L'atmosphère irréelle qui (dé)colore tous les films de Bresson n'a jamais été autant poussée que dans Pickpocket, particulièrement parce que celle-ci, paradoxalement, se trouve ici prise dans un cadre extrêmement propice à l'éclosion du pathos et de la vie : le récit est nourri d'éléments dramatiques ou pathétiques (Michel perd sa mère, il se blesse, il vit une histoire d'amour avec une orpheline...) ; les dialogues sont pleins d'exclamations déclamées de manière totalement atone (voir le « Assez! » lancé par Michel mémorable de nanardise) ; le cadre urbain du récit aurait pu être une incitation à la vie... ces différents éléments et leur traitement créent un contraste, une ambiguité des plus déroutantes pour le spectateur (et c'est peut-être la raison pour laquelle ce film a été assez mal reçu à l'époque de sa sortie).
Ce côté irréel et inhumain du film se retrouve aussi dans le travail sur les gestes, motifs chers à Bresson, qu'on retrouve ici comme hyper mécanisés, précis et intuitifs ; ils sont d'ailleurs l'objet de nombreuses répétitions et investigations de la part de Michel et ses compères. Le sujet du film est ainsi propice à l'exploration des motifs et de l'esthétique de Bresson : les mouvements sont l'objet d'un art pour les personnages, consistant à être le plus précis, fluide, vif et invisible possible, mais aussi pour Bresson, dont le geste est la matière esthétique première.
Le sujet du film permet aussi à la caméra de Bresson de nous plonger dans un monde par définition communément caché à nos regards, de nous dévoiler ce qui se cache sous le réel : à moins qu'un voleur soit mauvais, on n'est pas censé le voir…
Le film insiste d'ailleurs souvent sur la dimension secrète et clandestine de l'activité de Michel (à travers la lettre du début du film où il dit quelque chose comme « normalement les voleurs ne racontent pas leurs vols, mais moi je vais vous les raconter » ou encore les discussions avec l'inspecteur).
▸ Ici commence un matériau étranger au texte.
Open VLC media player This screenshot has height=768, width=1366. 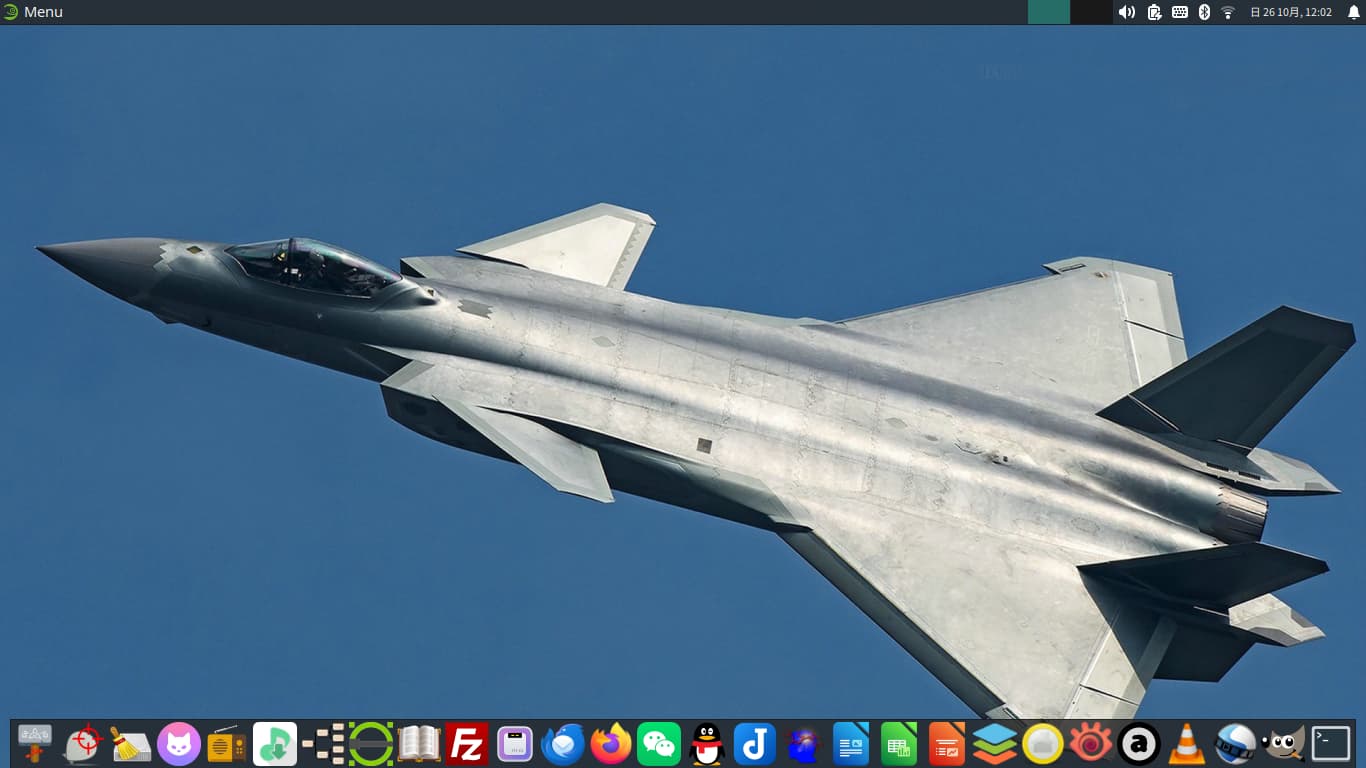click(x=1187, y=744)
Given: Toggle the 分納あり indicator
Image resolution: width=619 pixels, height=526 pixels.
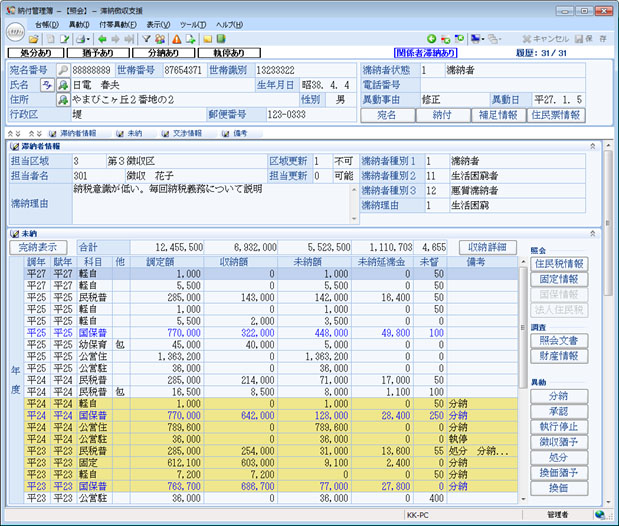Looking at the screenshot, I should coord(164,53).
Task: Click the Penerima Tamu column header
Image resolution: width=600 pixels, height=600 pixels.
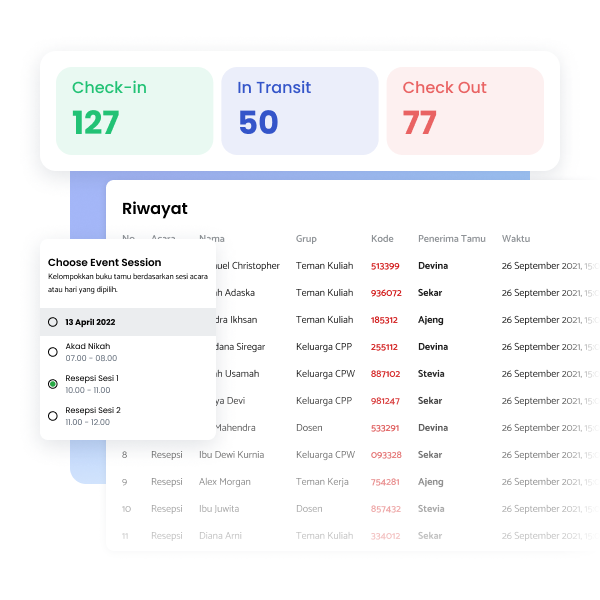Action: pyautogui.click(x=451, y=239)
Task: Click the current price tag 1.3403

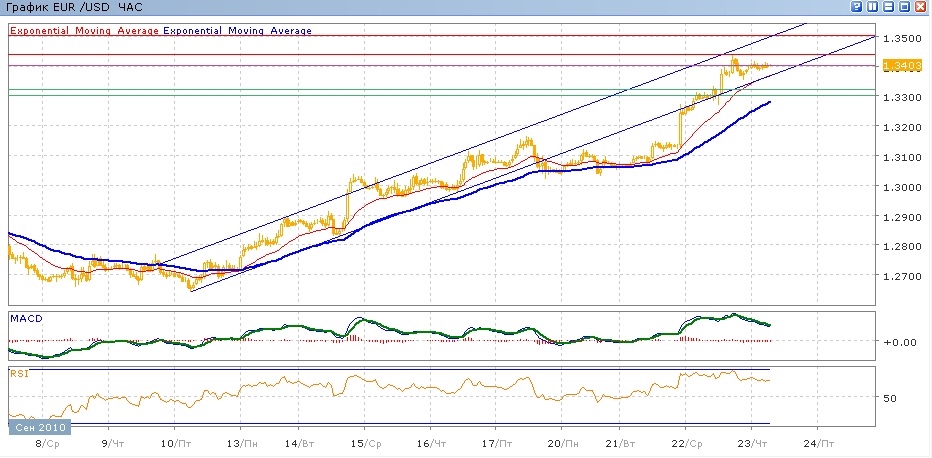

C'est ce choix de dévoiler des gestes pensés pour être invisibles qui rend ces images complices des crimes des personnages si subversives et séduisantes.
Pour faire des images une représentation du paysage intérieur de Michel, Bresson choisit, comme dans Un Condamné à mort s'est échappé, de baser son récit sur un journal tenu par le voleur, journal dont des extraits seront récités en voix-off par celui-ci au moment même où ce dont ils parlent se produit (par exemple, on voit vers la fin du film Michel étonné de retrouver Jeanne ; on l'entend alors dire « Jeanne ! » sur un ton étonné…), l'image est alors calquée sur le discours et n'ajoute rien à ce dernier… ou l'inverse.
Et ces délinquants et autres personnages (dés)incarnés par des acteurs totalement apathiques semblent inscrits dans un antagonisme constant par la caméra, qui répète et appuie systématiquement les nombreux champ/contre-champ qui infestent le film ; mais aussi par leur fonction même, ainsi les voleurs sont opposés à la « nemesis » que représente pour eux les inspecteurs. On trouve aussi un antagonisme entre la matière du film (du pathétique et du vivant), et son traitement absolument apathique. Le dernier point dichotomique se trouve dans l'opposition entre l'atmosphère bruyante de la ville et la liberté qu'elle permet (Michel transgresse les lois, il voyage...) et le silence et l'enfermement de la prison ; l'arrivée en prison est d'ailleurs accompagnée d'une lettre de Jeanne que, pour la première fois, Michel ne nous lit pas à voix haute, peut-être pour sauvegarder le silence caractéristique de l'atmosphère carcérale.
Tout cela participe à construire le film sur un mode comme dialectique : les choses semblent se construire par opposition.
En fait, ce qui m'a happé, c'est surtout le côté fantomatique de la ville que filme Bresson, voir cette foule de visages et de regards perdus, semblant se diriger vers nulle part, pris dans un étau dépourvu de sens a quelque chose de kafkaïen (on retrouve d'ailleurs comme dans Le Procès les thèmes de l'absurdité du droit et de Dieu)… Il y a quelque chose de très indéchiffrable dans l'univers que crée Bresson ; "J'ai cru en Dieu, Jeanne ! pendant trois minutes..." reflète bien la teinte nihiliste du film : des délinquants anonymes produisent secrètement leurs larcins, sans motif, par pur goût de la maîtrise, emplissant une ville-fantôme d'une rumeur clandestine.